We have installed a borehole monitoring array near Brighton on the UK south coast comprising 14 electrodes and 3 FEC/T/P (conductivity/temperature/pressure) probes. Variations in head suggest that short-term changes in the borehole are controlled by semi-diurnal and fortnightly tidal cycles. FEC suggests that salinity is governed by the inland freshwater head. SP monitoring reveals semi-diurnal and diurnal fluctuations which are observed without any saline water entering the borehole.

Laboratory measurements to investigate the contribution of the EK and ED potentials to the overall SP indicate that tidally-driven changes in head at the borehole generate an EK potential fluctuation of c.260μV. This is not sufficient to explain the c.2mV semi-diurnal SP signal observed. Therefore, the ED potential across the saline front is suggested to be the main mechanism generating the tidal SP response at the borehole. In this model, which is currently being tested numerically, the SP response is caused by the tidally-driven lateral movement of the saline front within the aquifer.

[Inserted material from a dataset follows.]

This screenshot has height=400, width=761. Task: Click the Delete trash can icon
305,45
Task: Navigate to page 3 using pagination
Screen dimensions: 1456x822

Saline water was observed to enter the borehole in August 2013. Prior to this a systematic increase in the SP of c.300μV was observed, starting c.5 days before saline water breakthrough. In this case saline water entered the well owing to a seasonal decrease in inland head; however, the results suggest that SP could also provide early warning of saline water breakthrough in abstraction wells, allowing for improved management of abstraction rates from coastal aquifers.